> **EXCERPT PROVIDED**:

The Future is Bright for Stem Cell Treatments
Considering the many emerging research studies on possible cord blood and cord tissue stem cell use, the future of stem cell treatments is very bright. Only the surface has been scratched when it comes to discovering the potential of these cells to treat diseases and disorders. New technologies that allow for the expansion of cord blood cells means that effective autologous therapy will be achievable well into adulthood. Additionally, research has shown that cord blood stem cells can also be effectively used for regeneration or repair, of non-hematopoietic tissues, such as the repair of joint damage through cartilage regeneration. Studies have also demonstrated that these cells are effective at modulating/reducing inflammation, and in the treatment of neurological disorders (ie. ALS, Alzheimer’s Disease, Stroke) that can occur later in life. Keeping up with the latest news inspires hope in the future.
Congress Approves Stem Cell Act Reauthorization
Legislation reauthorizing the Stem Cell Therapeutic and Research Act has been overwhelmingly passed by both the U.S. Senate and House of Representatives. The bill authorizes $23 million per year for the next five years for cord blood inventory growth and diversity. The Cord Blood Association, together with the National Marrow Donor Program (NMDP), worked tirelessly with members of Congress this year and testified in support of the legislation that totals $115 million for five years for the National Cord Blood Inventory (NCBI) and $150 million in that same period for blood and marrow transplant programs through the C.W. Bill Young Transplantation Program.
Patented Stem Cell Therapy to Treat Heart Failure Uses Cord Blood Stem Cells
Creative Medical Health Inc. was issued the patent titled, “Combination Therapy of Cardiovascular Disease.” The patent covers the use of adult stem cells such as cord blood and mesenchymal stem cells in combination with modulation of oxidative stress in treatment of heart failure. Additionally, the patent covers in-treatment assessment of oxidative stress so as to give doctors ability to personalize the treatment protocol to the particular needs of the patient.
Umbilical Stem Cells Help Retinal Neurons Grow
Stem cell therapy has shown immense potential for the treatment of neurological disorders. Now, research has shown that stem cells found in human umbilical cord tissue could one day be used to treat degenerative eye diseases.
Blood of world's oldest woman hints at limits of life
Researchers have now examined her blood and other tissues to see how they were affected by age. What they found suggests, as we could perhaps expect, that our lifespan might ultimately be limited by the capacity for stem cells to keep replenishing tissues day in day out.
Stem cell research is currently a subject of keen interest for major research institutions.

> **GIVEN DATA**:
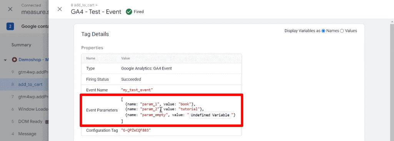Close the GA4 - Test - Event panel
The height and width of the screenshot is (141, 394).
point(60,9)
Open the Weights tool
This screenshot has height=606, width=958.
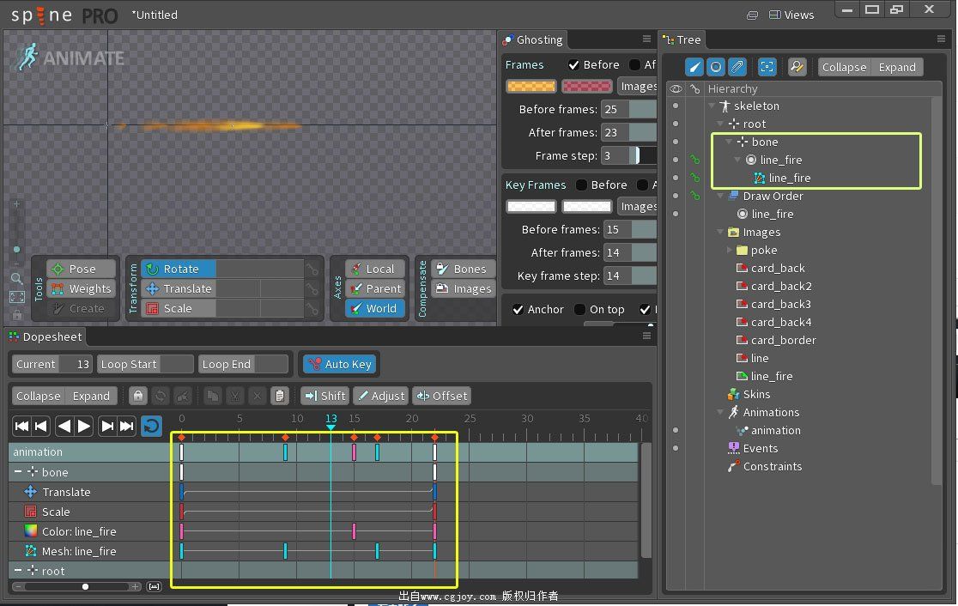82,288
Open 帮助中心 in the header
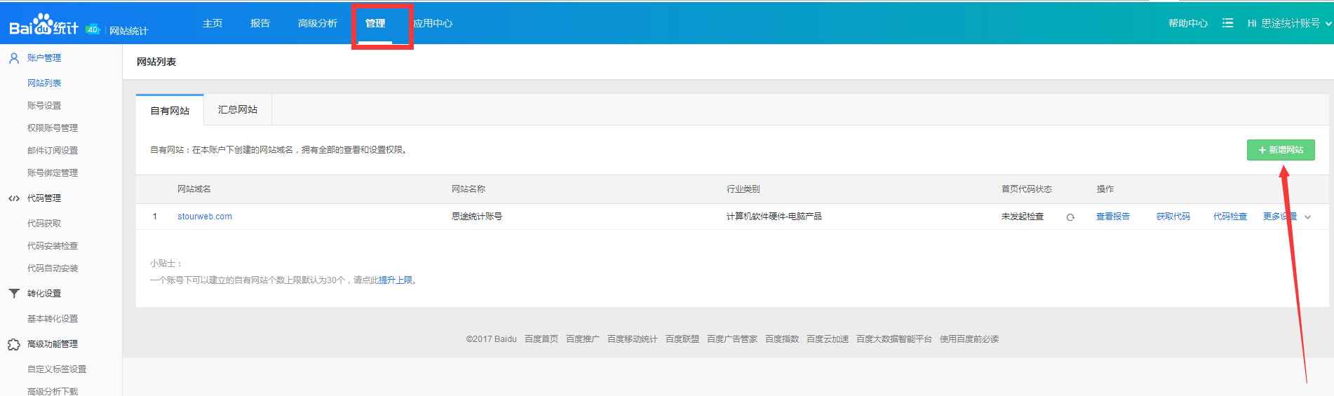Image resolution: width=1334 pixels, height=396 pixels. (1187, 23)
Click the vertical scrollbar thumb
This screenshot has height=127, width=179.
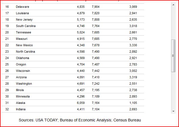(173, 56)
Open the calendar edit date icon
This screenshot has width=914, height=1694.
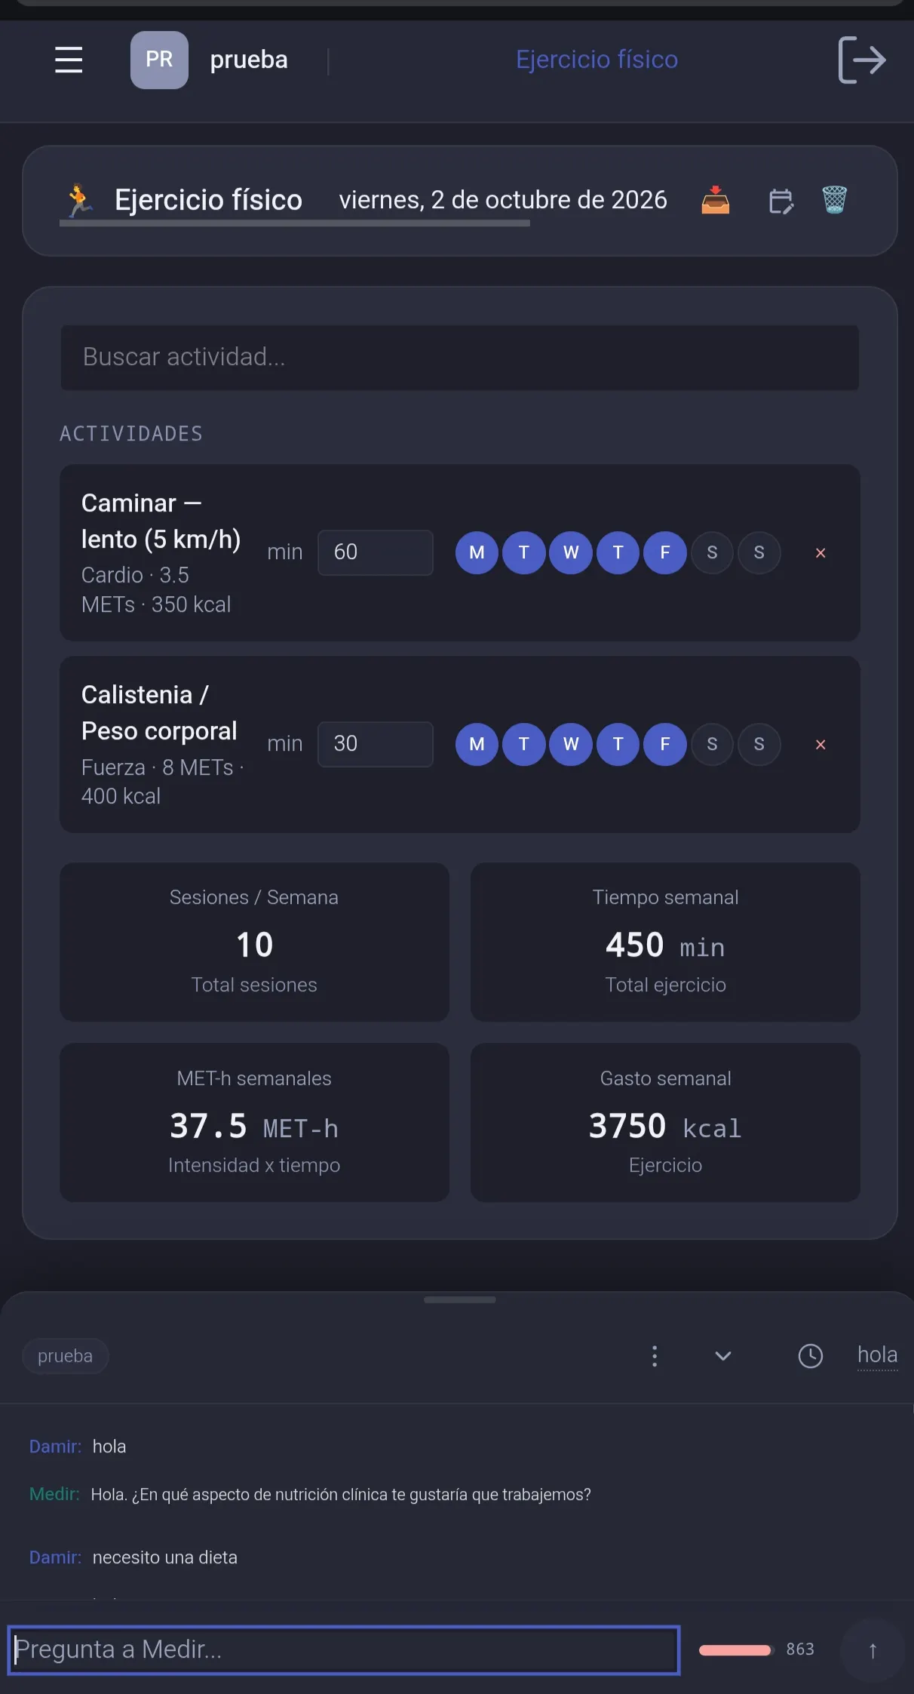[781, 201]
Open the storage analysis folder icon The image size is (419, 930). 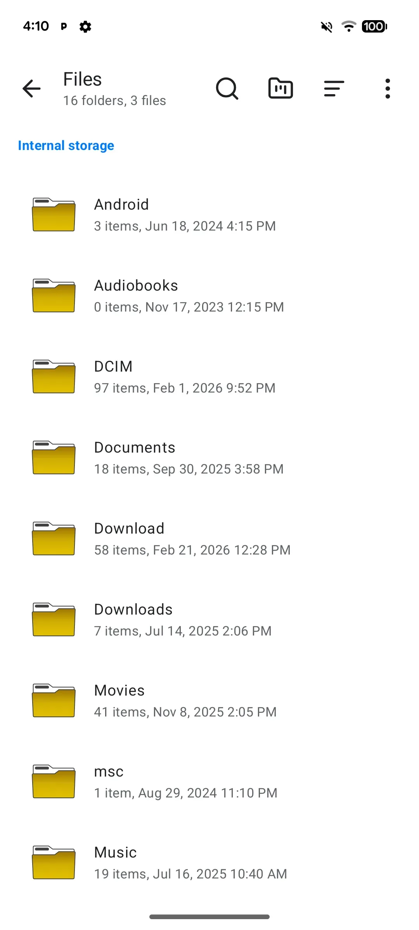[x=280, y=88]
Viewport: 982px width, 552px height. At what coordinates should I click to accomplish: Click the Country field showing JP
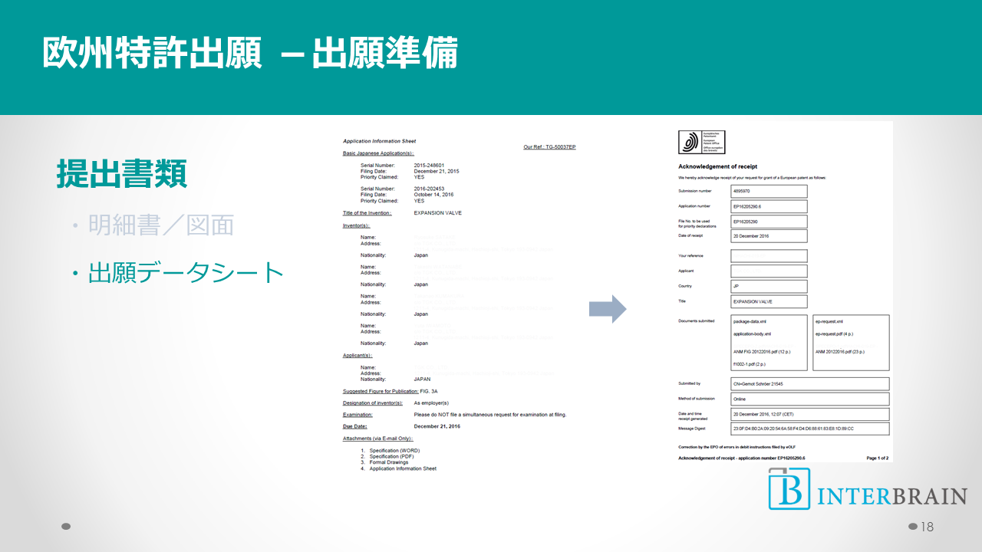click(x=768, y=287)
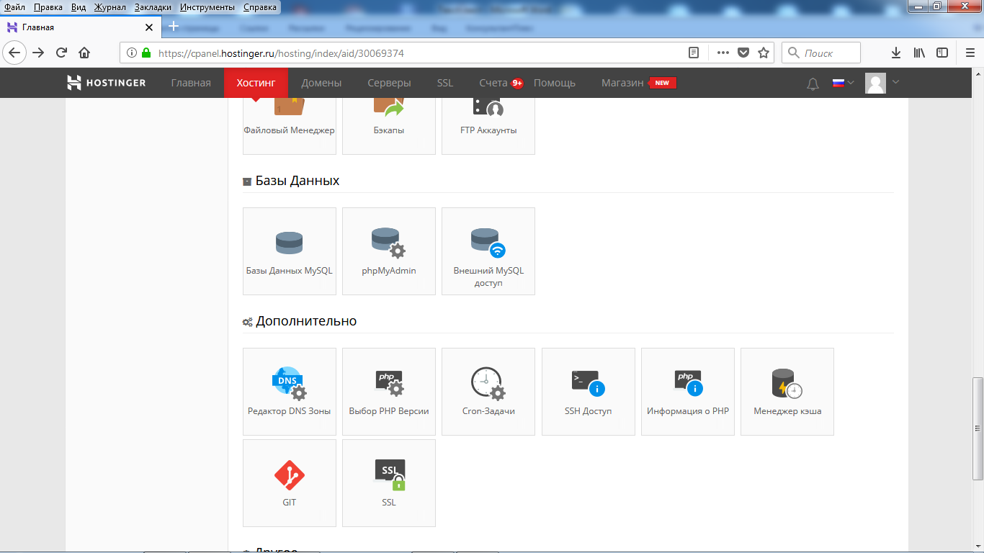This screenshot has height=553, width=984.
Task: Click the vertical page scrollbar thumb
Action: [978, 428]
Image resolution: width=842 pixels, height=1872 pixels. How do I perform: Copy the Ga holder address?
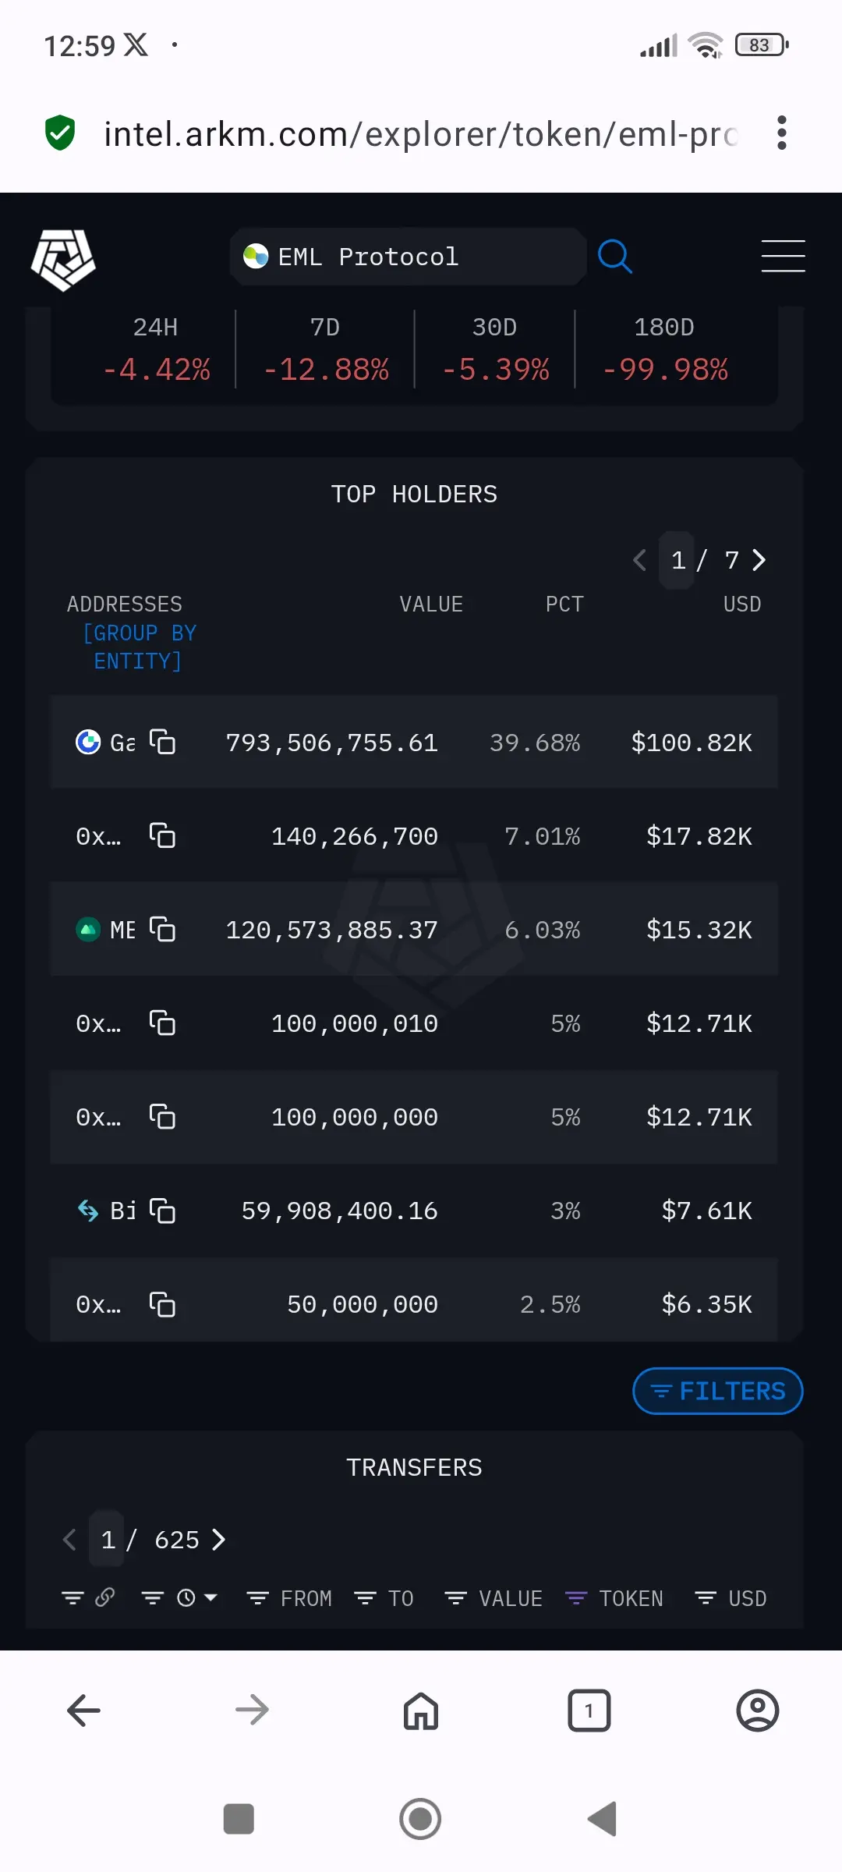[162, 742]
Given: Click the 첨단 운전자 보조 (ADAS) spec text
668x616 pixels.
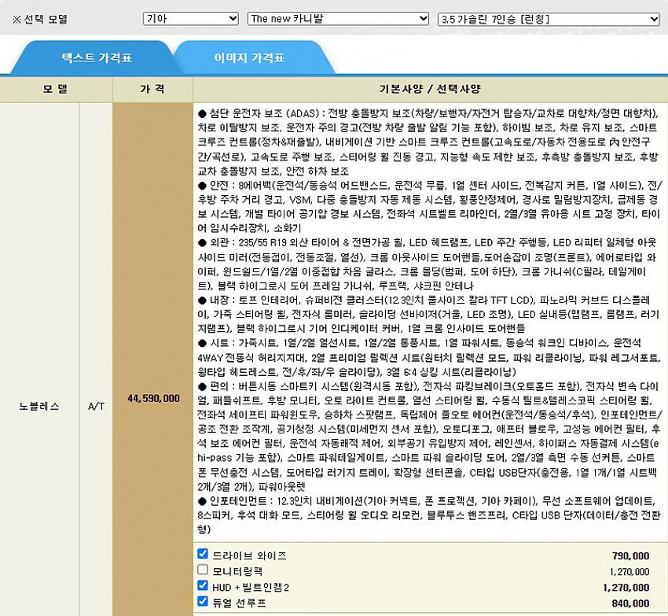Looking at the screenshot, I should tap(259, 113).
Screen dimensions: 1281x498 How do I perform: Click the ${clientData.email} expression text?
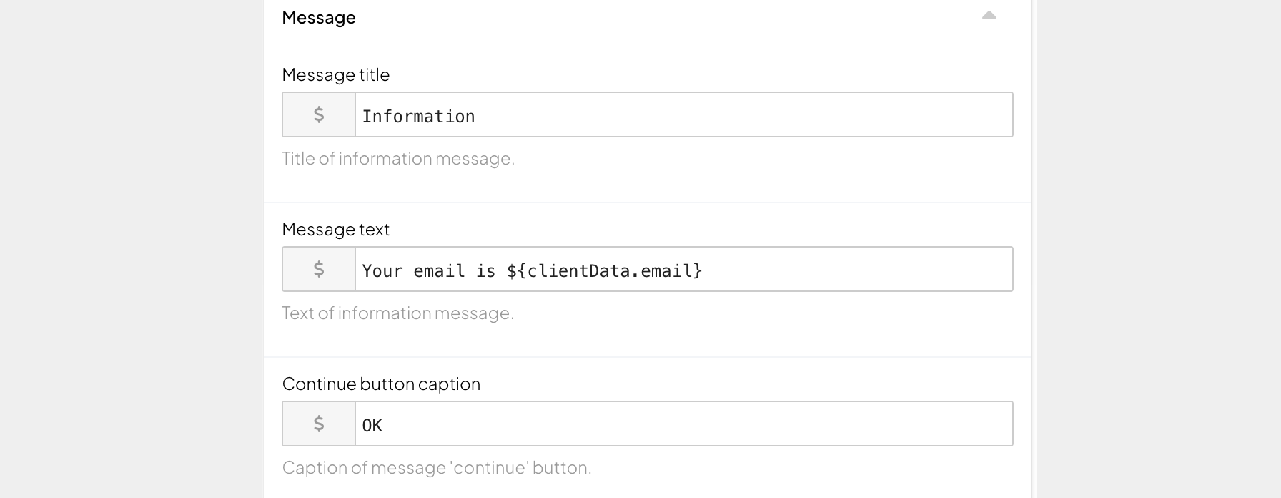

> **WORK ORDER A**:
List every headline in the stem cell news text, in the order they appear.
> **WORK ORDER B**:
Go on with the stem cell news text from its final sentence.
The entries come from a different source than the stem cell news text.

> **FINAL ANSWER A**:
The Future is Bright for Stem Cell Treatments
Congress Approves Stem Cell Act Reauthorization
Patented Stem Cell Therapy to Treat Heart Failure Uses Cord Blood Stem Cells
Umbilical Stem Cells Help Retinal Neurons Grow
Blood of world's oldest woman hints at limits of life

> **FINAL ANSWER B**:
According to a study by Johns Hopkins researchers, specially engineered "helper cells" transplanted along with stem cells can dole out growth factors to increase the stem cells' endurance. The study is believed to be the first to test the helper-cell tactic, which hopefully someday will help to overcome a major barrier to successful stem cell transplants.
New research by UC Davis centers on regenerating tissue to repair damaged neural tissue.
Stem cell technology has long offered the hope of regenerating tissue to repair broken or damaged neural tissue. Findings from a team of UC Davis investigators have brought this dream a step closer by developing a method to generate functioning brain cells that produce myelin.
FDA Approves Multiple Sclerosis Stem Cell Trial
After more than a decade of research, a groundbreaking study using stem cells to treat multiple sclerosis (MS) has been approved by the Food and Drug Administration. If successful, scientists believe it may one day lead to a cure for the autoimmune system disease.
Getting Closer to a Stem Cell Therapy for Parkinson's Disease
HSCI scientists have developed new ways to identify, grow, sort, and transplant the dopamine-producing cells that are lost in Parkinson’s disease. Additionally, they have learned how to identify and remove unwanted cells prior to transplantation, such as cells that produce cerebrospinal fluid.
Two-year-old gets windpipe made from her own stem cells
Two-year-old Hannah Warren was born without a windpipe and has been unable to talk, swallow, or eat on her own. Her only hope was an artificial windpipe; an experimental device. Her medical team custom-designed a new windpipe using tiny plastic fibers. It was then bathed in stem cells taken from Hannah's bone marrow to promote tissue growth.
Cord Blood-Derived Stem Cells – a New Therapeutic Option for Brain Disorders?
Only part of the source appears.